[Interface element records]

——————

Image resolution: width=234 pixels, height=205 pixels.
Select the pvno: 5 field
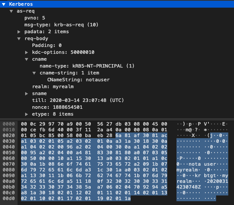tap(35, 18)
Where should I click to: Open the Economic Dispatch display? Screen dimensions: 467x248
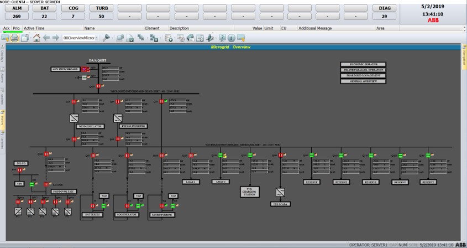(363, 64)
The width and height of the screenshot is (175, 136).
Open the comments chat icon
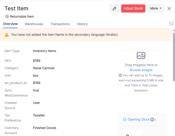point(171,24)
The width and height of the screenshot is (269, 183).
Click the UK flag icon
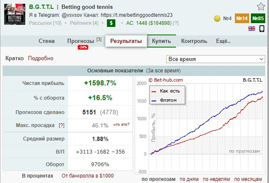click(252, 29)
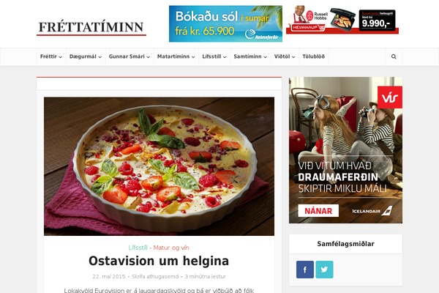The image size is (439, 293).
Task: Follow the Matur og vín category link
Action: [x=171, y=248]
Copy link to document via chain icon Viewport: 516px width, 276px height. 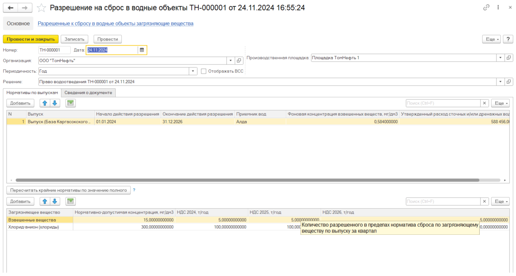(486, 8)
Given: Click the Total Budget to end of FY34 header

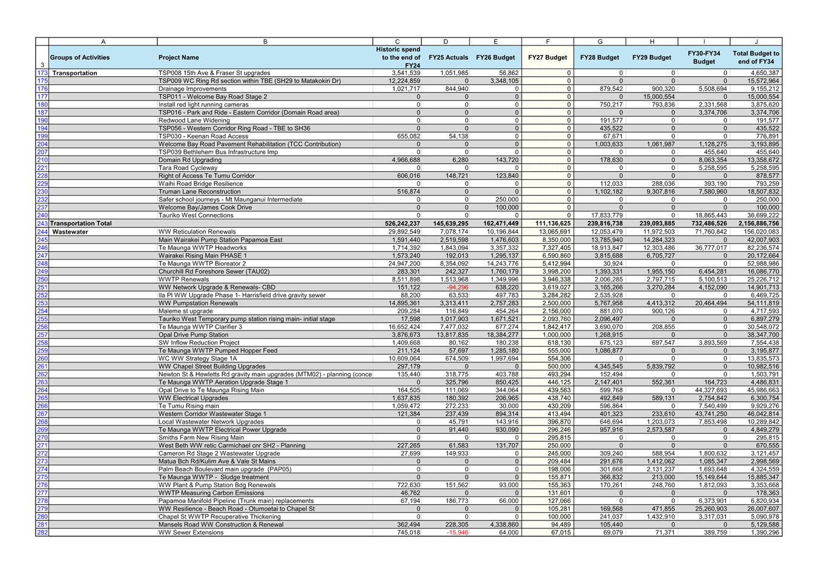Looking at the screenshot, I should tap(756, 57).
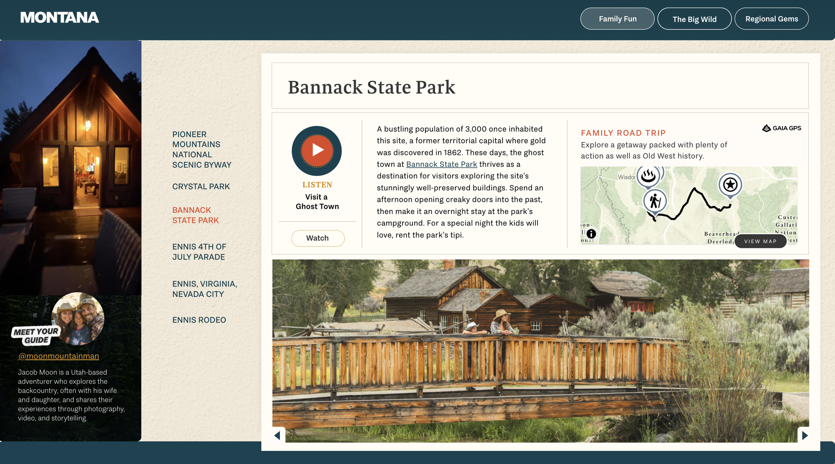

——————

**What you should do**
Count the lines in the listing above that contain the word "Open".

**Response**
2